Ева вернулась в дом и объявила хозяйке, что дожидаться конца января не будет, а уйдет завтра же, а может быть, еще и сегодня. Калерия Петровна отрезала, что этого не может быть, потому что ей придется подыскать замену, что заявлять подобное намерение положено минимум за месяц – и вообще замолчи! Ева, проклиная себя, не осмелилась перечить властной фурии. У Пруссаковой был особый магически-деспотический голос, которому просто невозможно перечить. Такой голос, наверное, мог быть у драгоценностей, если б они говорили: алмазом по стеклу.
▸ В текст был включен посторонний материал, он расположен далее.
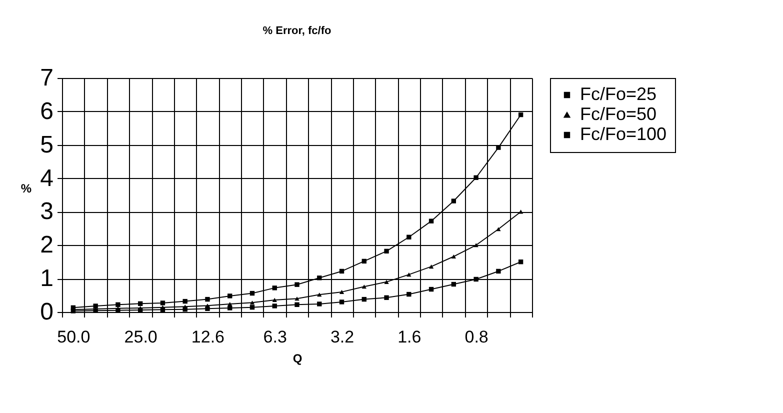 Image resolution: width=783 pixels, height=413 pixels. Describe the element at coordinates (618, 94) in the screenshot. I see `legend-label: Fc/Fo=25` at that location. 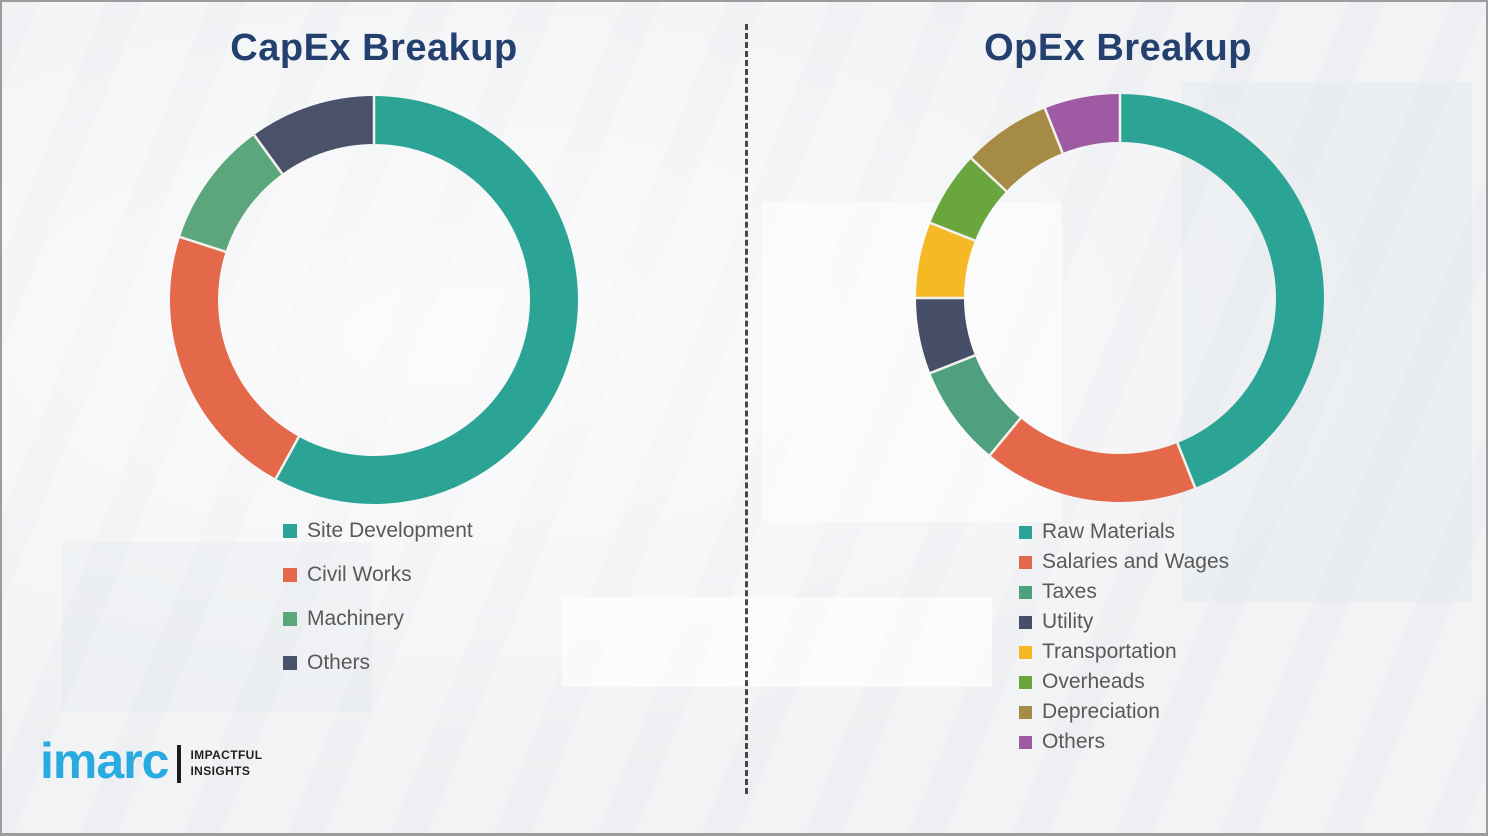 What do you see at coordinates (1101, 712) in the screenshot?
I see `legend-label: Depreciation` at bounding box center [1101, 712]. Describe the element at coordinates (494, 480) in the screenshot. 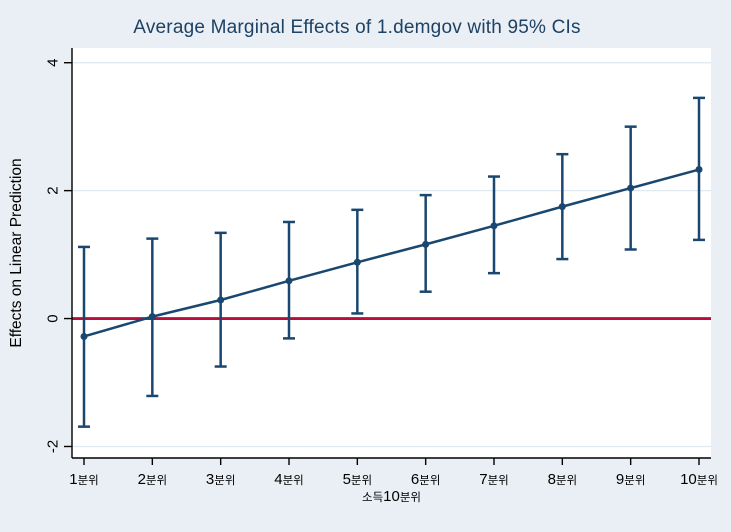

I see `x-tick-label: 7분위` at that location.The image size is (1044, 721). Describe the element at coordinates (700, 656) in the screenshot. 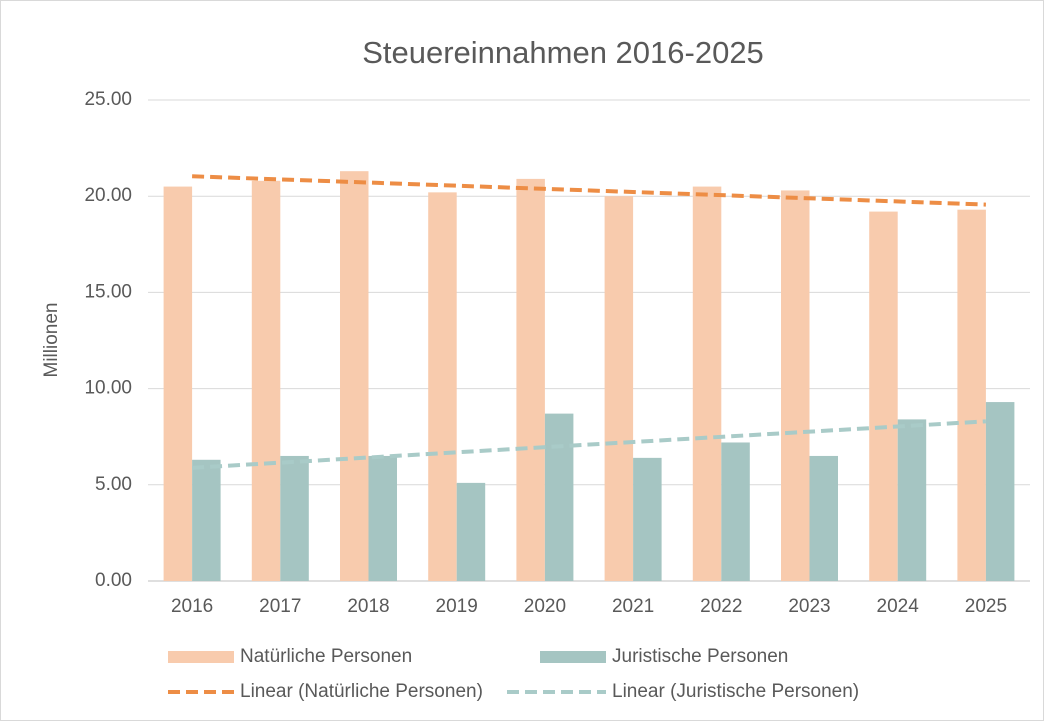

I see `legend-label: Juristische Personen` at that location.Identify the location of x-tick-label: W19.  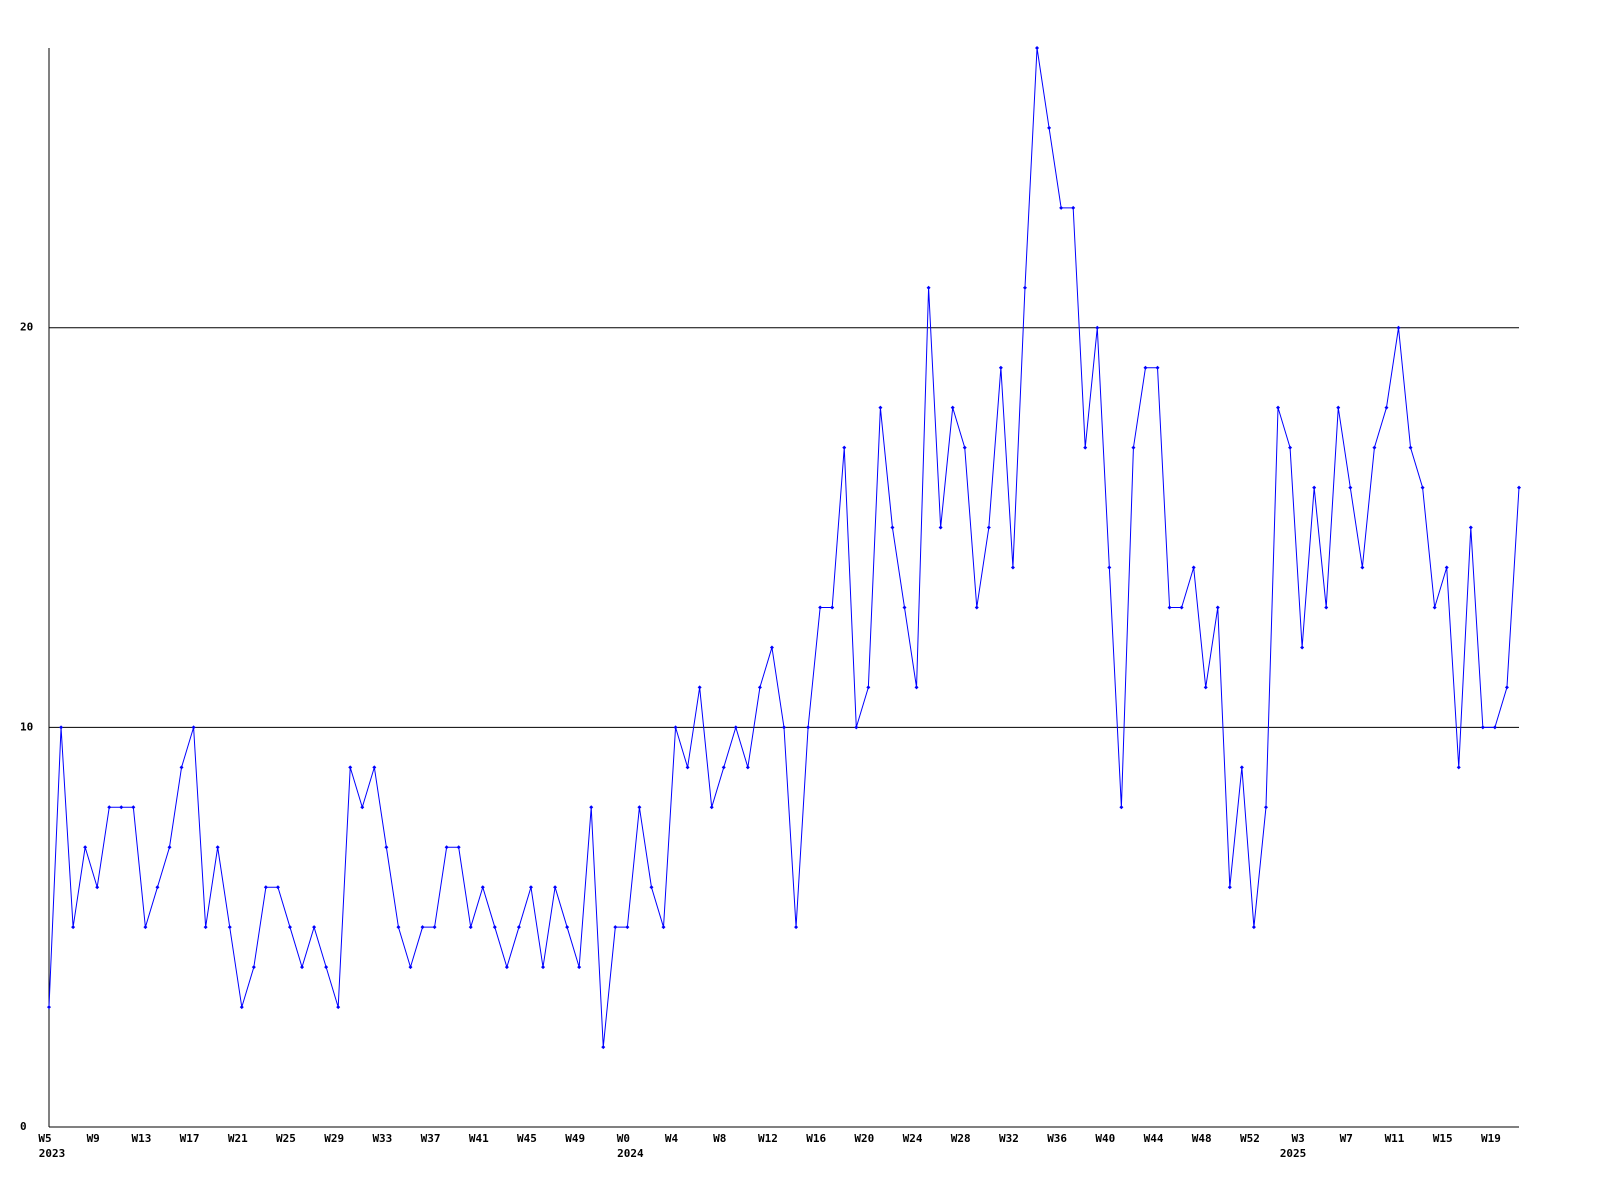
(1491, 1138).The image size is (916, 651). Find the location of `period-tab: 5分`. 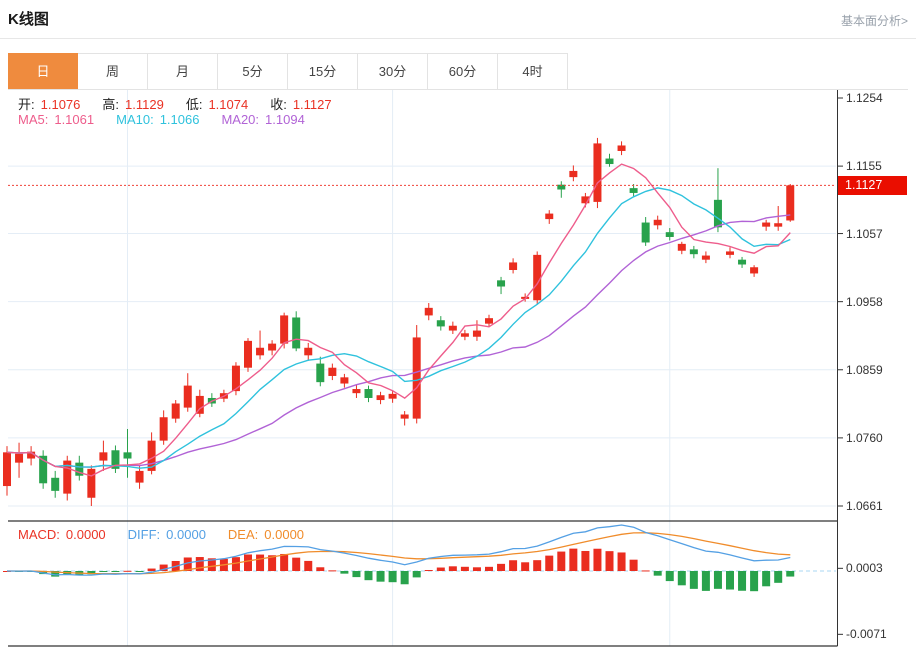

period-tab: 5分 is located at coordinates (253, 71).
Но странное дело, стоило Еве только взбрыкнуть и решиться на уход без промедления – сию минуту! – как в душе старухи шевельнулось нечто вроде злобной симпатии. Она вспомнила свою упрямую юность, руки по локоть в крови и внезапно тиранически сменила в душе гнев на милость, решила все ж таки помочь золушке: снять ей комнату, сделать прописку и устроить в вуз, о чем завтра же позвонила сыну. Тот боялся матери как огня. Записывая просьбу, сломал заточенный карандаш. Калерия Петровна упивалась собственной прихотью, предвкушая, как огорошит щедростью глупую девку при расчете в первый день февраля.
Но неспроста отвернулся покойник кофейной гущи, неспроста показал затылок. Прожить вместе до конца января не пришлось, за четыре дня до Нового года хозяйка скоропостижно скончалась.
В тот воскресный день она встала раньше обычного и в состоянии внезапной экзальтации уселась перед трельяжем, где ее сухая горячая рука отыскала посторонний предмет – Евину косметичку, дешевку из полихлорвинила посреди фарфоровых мопсов, черепаховых гребней и мраморных пудрениц. Запустив в нутро костлявые пальцы, она выудила жидкую французскую тушь «Ланком», перламутровую помаду для губ, сухие тени для век, модный в начале семидесятых годов цветной, с блестками, лак для ногтей и с бесстыдной жадностью принялась грубо и кричаще накладывать грим на свои трещины в сухой штукатурке. Вышло страшно, словно старуха собралась на панель. Что это было? Смертоносный позыв мертвой чувственности?.. Деревянно поднявшись с пуфа, старуха приблизила к зеркалу страшно размалеванное лицо, потерянно пошарила сверкающей рукой по отражению, словно пытаясь вынуть физиономию из прозрачной глуби, затем все в том же нервическом припадке потянулась губами к зеркалу и, отпечатав жирный поцелуй на губах отражения, вдруг упала с грохотом навзничь. Инсульт!